[Provided data — start]

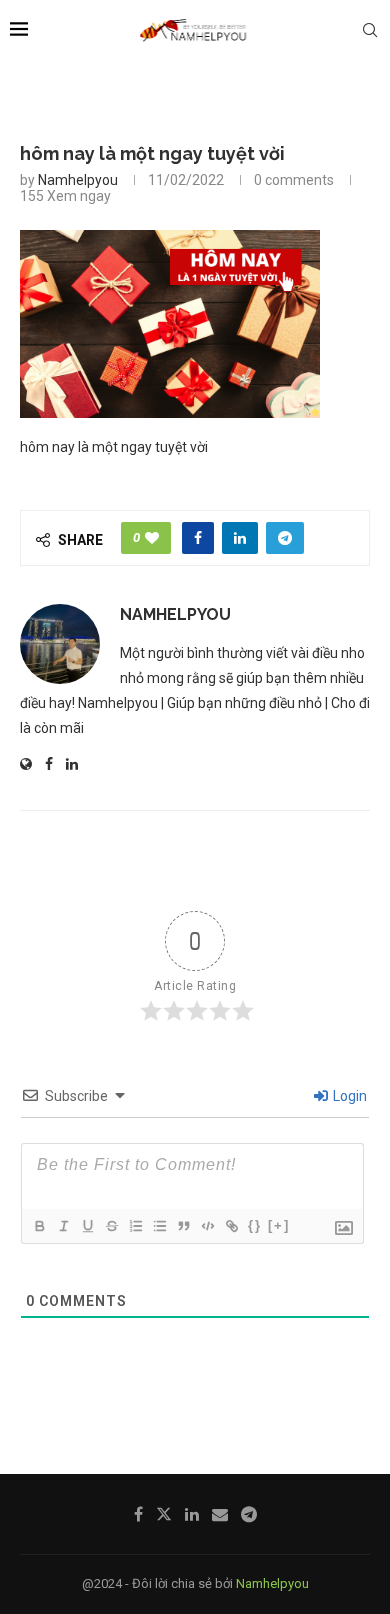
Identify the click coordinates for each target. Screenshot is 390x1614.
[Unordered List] (159, 1226)
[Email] (220, 1514)
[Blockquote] (183, 1226)
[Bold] (39, 1226)
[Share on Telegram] (285, 538)
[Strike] (111, 1226)
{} (255, 1225)
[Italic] (63, 1226)
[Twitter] (164, 1514)
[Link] (231, 1226)
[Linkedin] (192, 1514)
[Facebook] (138, 1514)
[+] (279, 1225)
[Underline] (87, 1226)
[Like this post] (152, 538)
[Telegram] (249, 1514)
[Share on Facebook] (198, 538)
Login (348, 1096)
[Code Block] (207, 1226)
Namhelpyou (78, 180)
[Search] (370, 30)
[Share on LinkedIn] (240, 538)
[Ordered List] (135, 1226)
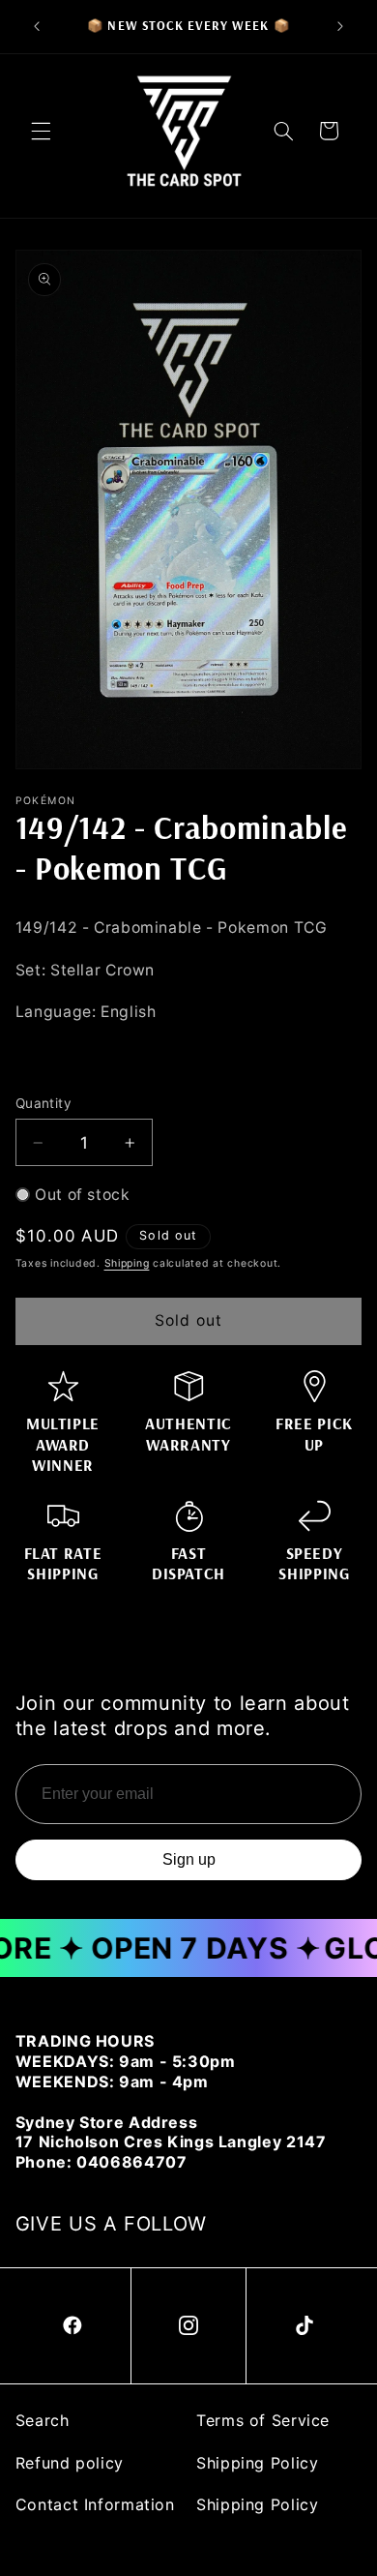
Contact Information (95, 2504)
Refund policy (69, 2462)
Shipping (127, 1263)
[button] (40, 130)
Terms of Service (263, 2420)
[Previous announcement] (36, 26)
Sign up (189, 1859)
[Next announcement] (340, 26)
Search (42, 2420)
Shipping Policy (257, 2462)
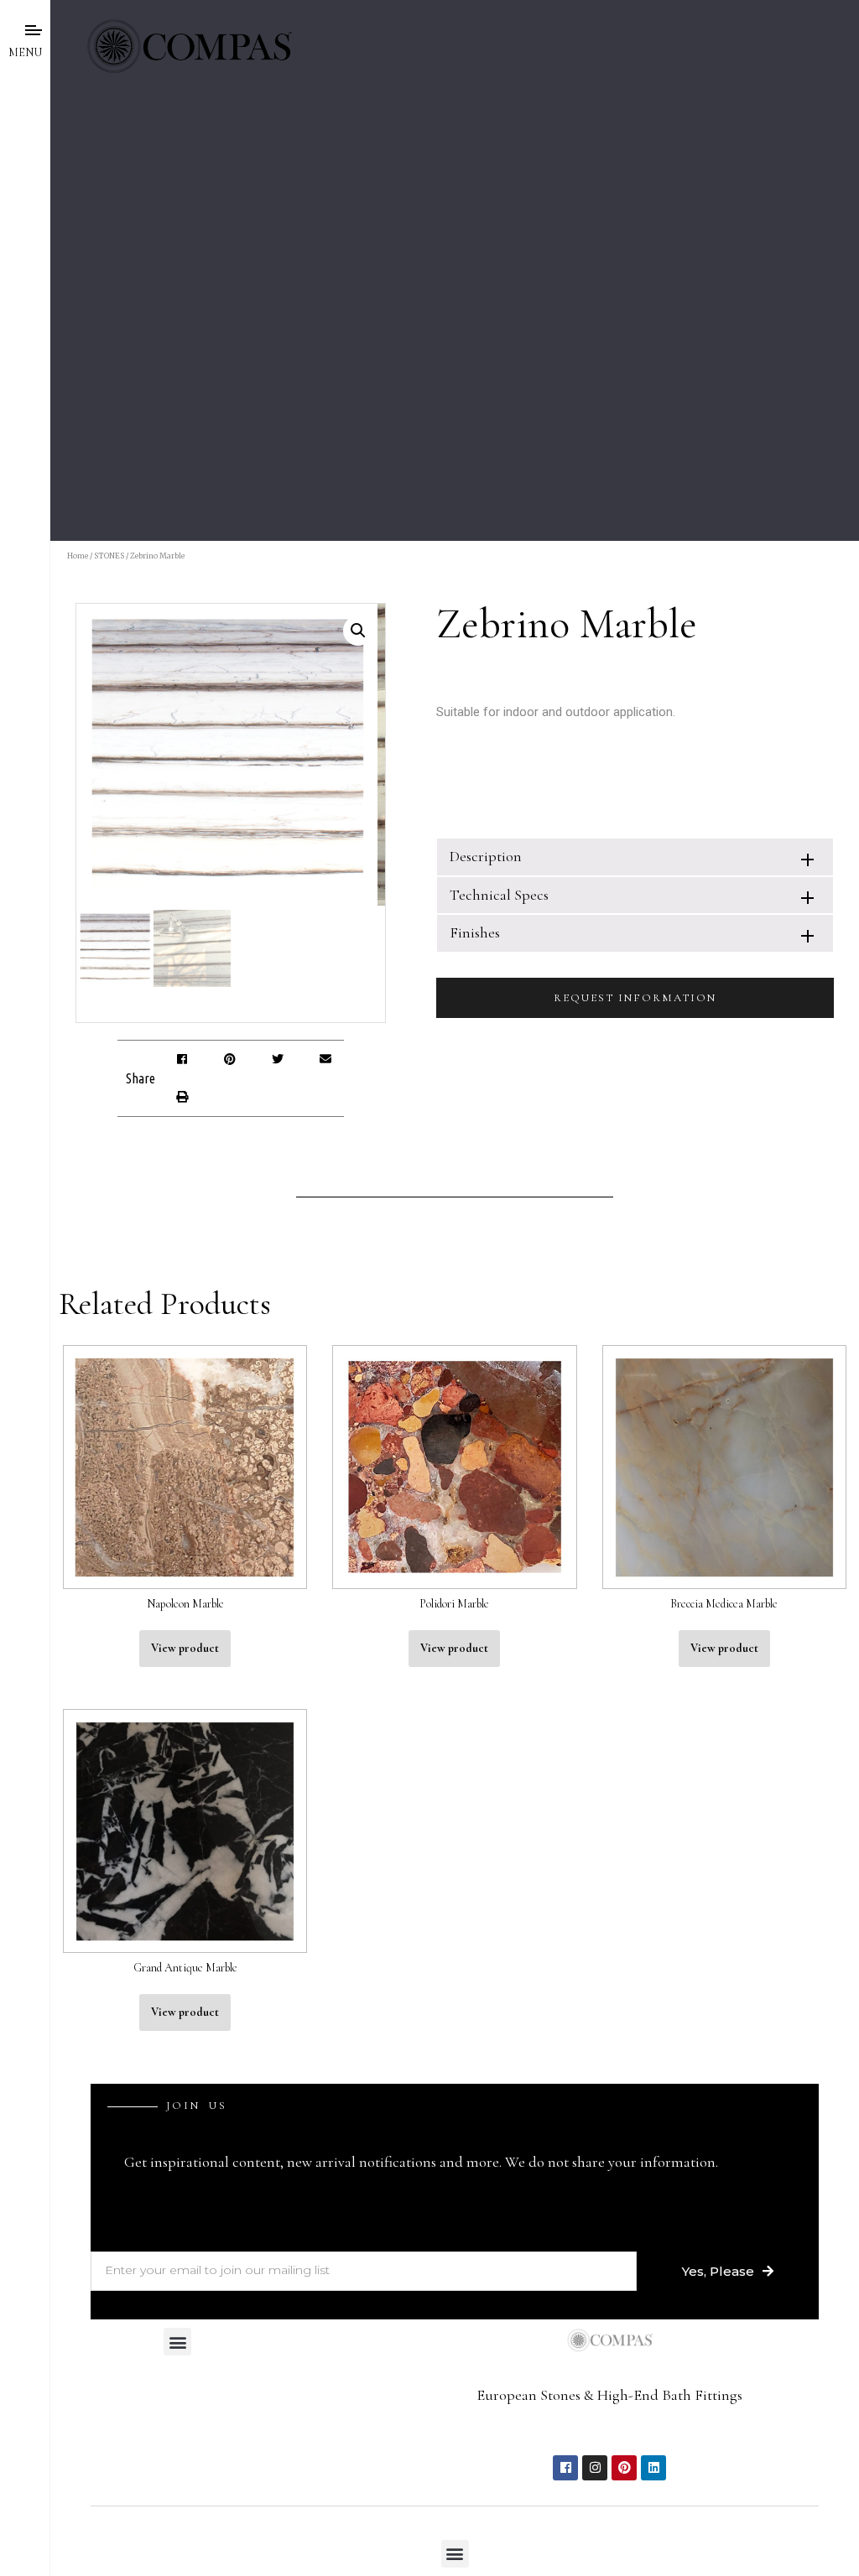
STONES (109, 555)
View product (185, 1648)
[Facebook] (565, 2467)
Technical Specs (499, 895)
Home (77, 555)
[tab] (635, 856)
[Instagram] (594, 2467)
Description (486, 856)
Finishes (475, 932)
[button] (181, 1059)
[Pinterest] (624, 2467)
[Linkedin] (653, 2467)
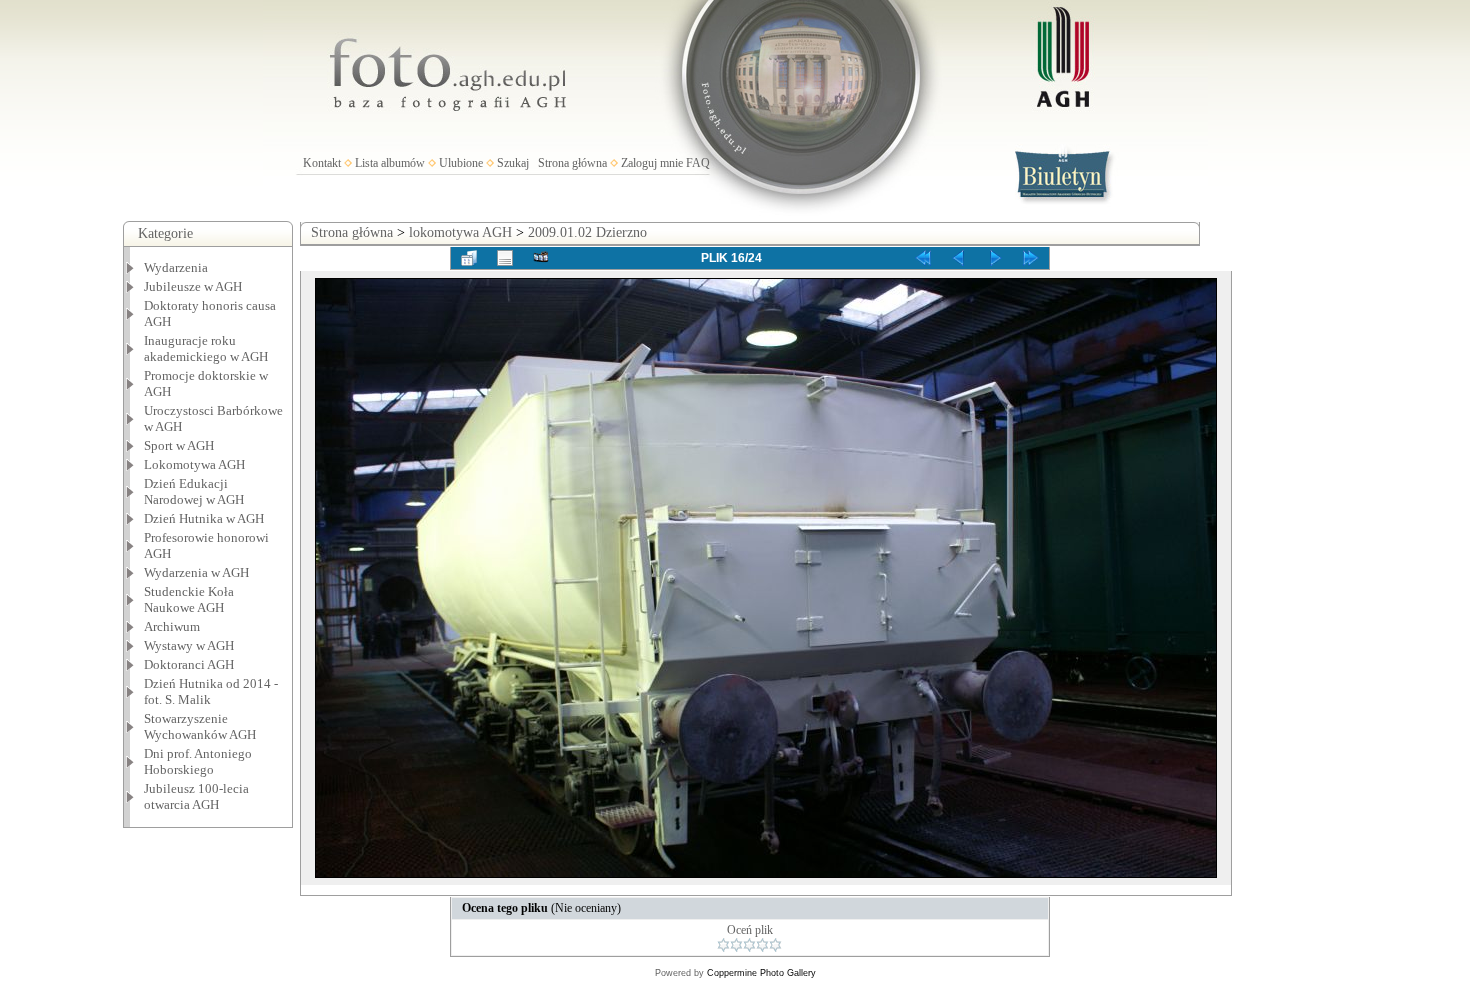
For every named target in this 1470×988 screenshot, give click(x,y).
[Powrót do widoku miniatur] (469, 258)
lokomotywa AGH (460, 232)
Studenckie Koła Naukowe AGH (189, 599)
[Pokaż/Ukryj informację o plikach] (505, 258)
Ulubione (461, 163)
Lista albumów (390, 163)
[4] (762, 945)
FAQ (698, 163)
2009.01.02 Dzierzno (587, 232)
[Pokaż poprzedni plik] (959, 258)
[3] (749, 945)
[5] (775, 945)
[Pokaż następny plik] (995, 258)
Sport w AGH (179, 445)
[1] (723, 945)
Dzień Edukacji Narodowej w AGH (194, 491)
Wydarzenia (176, 267)
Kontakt (322, 163)
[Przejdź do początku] (923, 258)
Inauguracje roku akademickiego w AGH (206, 348)
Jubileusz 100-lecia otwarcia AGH (196, 796)
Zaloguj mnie (652, 163)
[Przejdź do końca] (1031, 258)
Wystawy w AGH (189, 645)
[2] (736, 945)
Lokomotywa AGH (194, 464)
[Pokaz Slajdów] (541, 258)
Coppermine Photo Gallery (761, 973)
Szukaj (513, 163)
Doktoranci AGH (189, 664)
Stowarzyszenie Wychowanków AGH (200, 726)
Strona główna (572, 163)
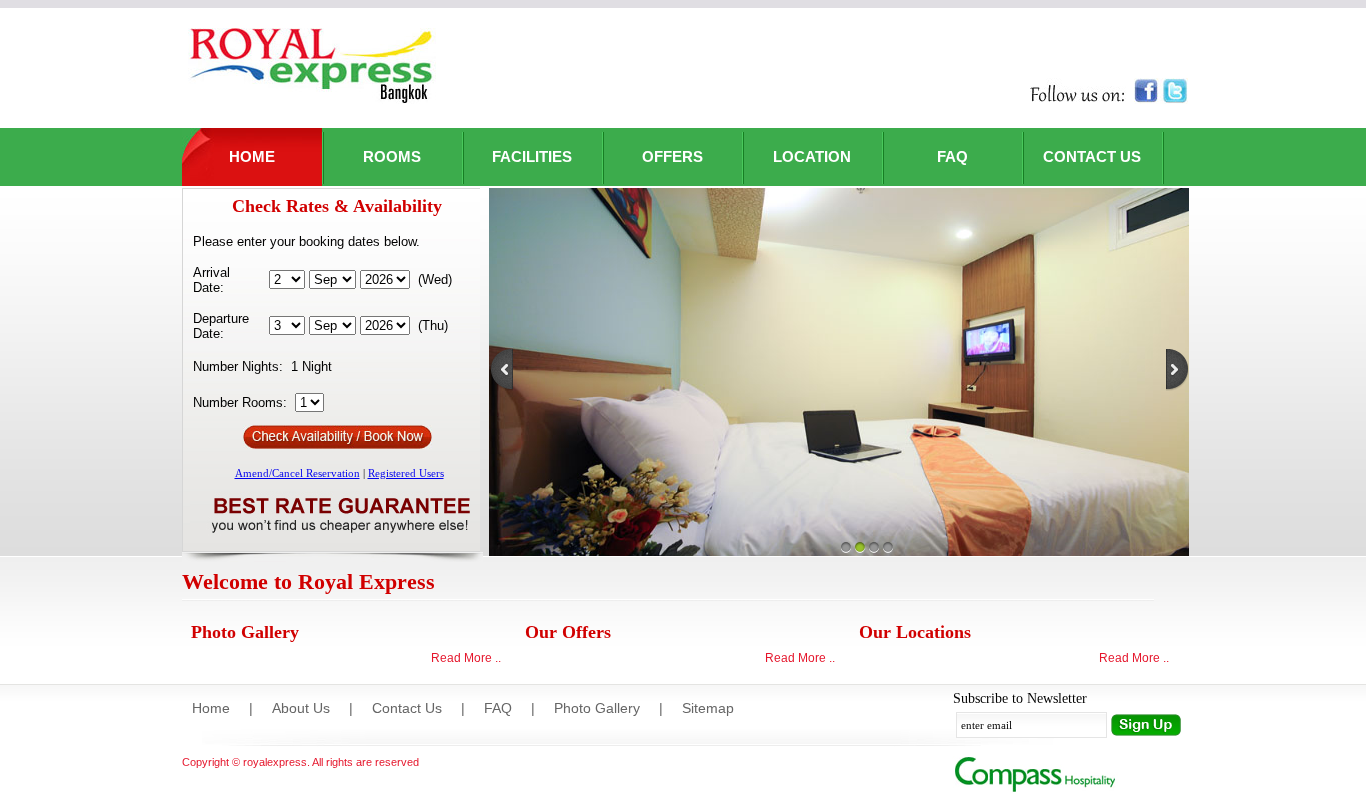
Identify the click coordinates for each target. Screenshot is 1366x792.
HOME (252, 156)
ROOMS (392, 156)
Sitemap (708, 708)
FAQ (952, 156)
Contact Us (407, 708)
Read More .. (466, 658)
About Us (301, 708)
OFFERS (672, 156)
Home (211, 708)
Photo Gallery (597, 708)
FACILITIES (532, 156)
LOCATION (812, 156)
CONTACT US (1092, 156)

[Provided data — finish]

• **Task description**
Please output exactly the lines of the data above, from its first line through the line with "Shipping (127, 1263)", and nothing else; drop the pictures.

• **Final answer**
Identify the click coordinates for each target. Screenshot is 390x1614.
[Unordered List] (159, 1226)
[Email] (220, 1514)
[Blockquote] (183, 1226)
[Bold] (39, 1226)
[Share on Telegram] (285, 538)
[Strike] (111, 1226)
{} (255, 1225)
[Italic] (63, 1226)
[Twitter] (164, 1514)
[Link] (231, 1226)
[Linkedin] (192, 1514)
[Facebook] (138, 1514)
[+] (279, 1225)
[Underline] (87, 1226)
[Like this post] (152, 538)
[Telegram] (249, 1514)
[Share on Facebook] (198, 538)
Login (348, 1096)
[Code Block] (207, 1226)
Namhelpyou (78, 180)
[Search] (370, 30)
[Share on LinkedIn] (240, 538)
[Ordered List] (135, 1226)
Contact Information (95, 2504)
Refund policy (69, 2462)
Shipping (127, 1263)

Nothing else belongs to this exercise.